Task input section start

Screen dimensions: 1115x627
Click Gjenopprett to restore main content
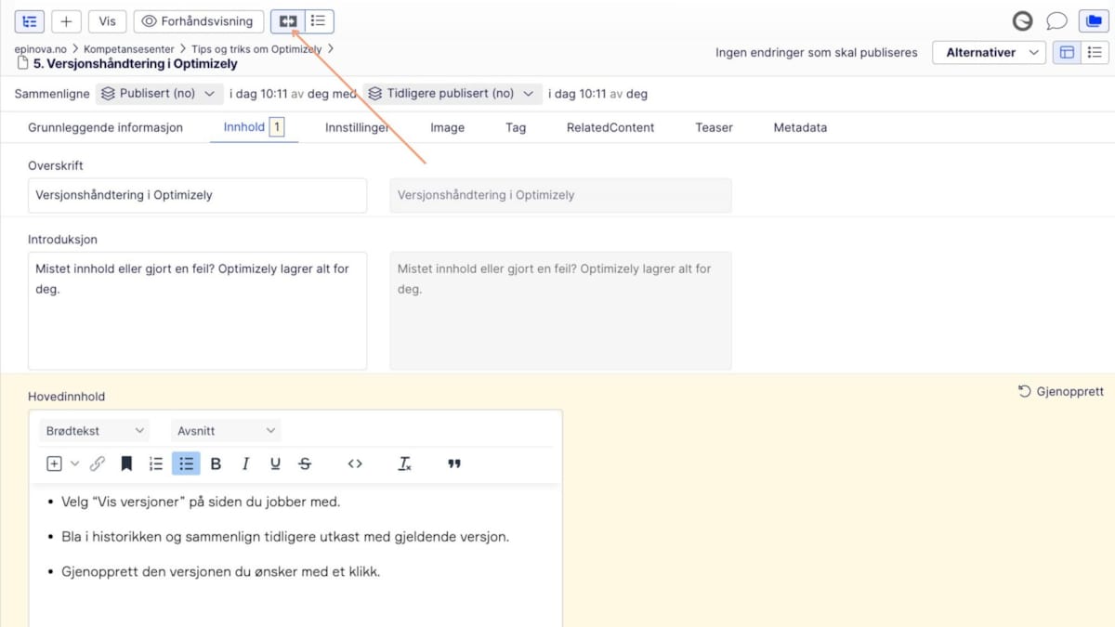[1061, 392]
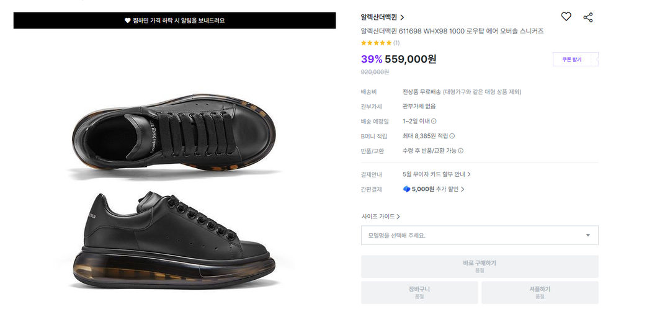Expand the 5월 무이자 카드 할부 안내 link

point(437,174)
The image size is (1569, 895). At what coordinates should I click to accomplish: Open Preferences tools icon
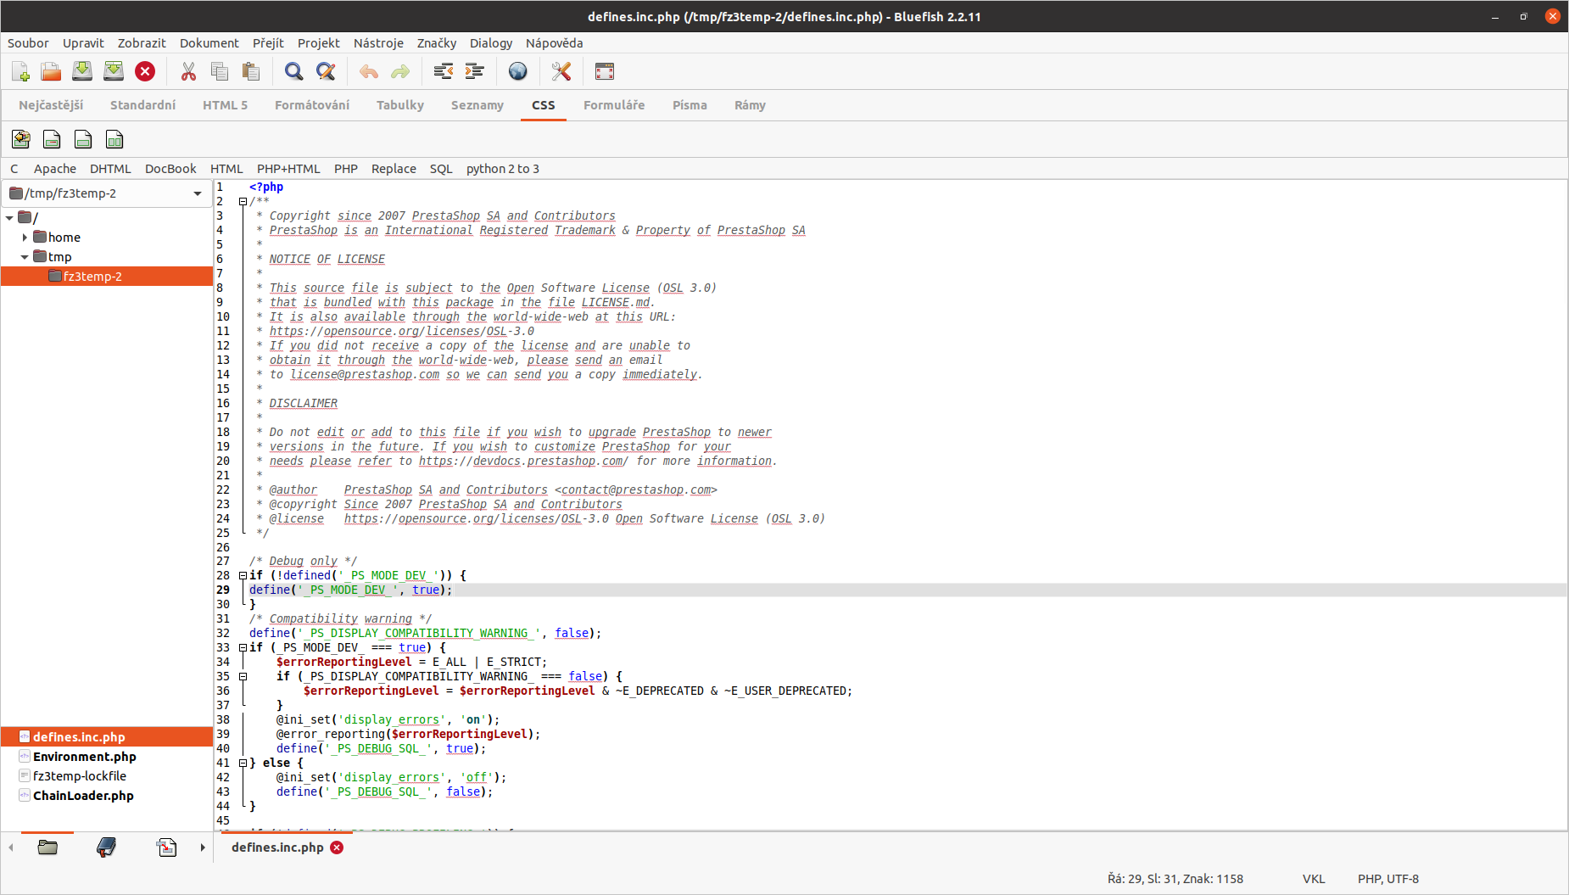[561, 72]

Task input section end

• **Exercise instructions**:
Your job is to repeat every entry exactly, keeping all pictures out of the copy.

• **Exercise result**:
Screen dimensions: 1115x627
Click Gjenopprett to restore main content
[1061, 392]
Expand the 5월 무이자 카드 할부 안내 link

point(437,174)
The image size is (1569, 895). At what coordinates should I click to accomplish: Open Preferences tools icon
[561, 72]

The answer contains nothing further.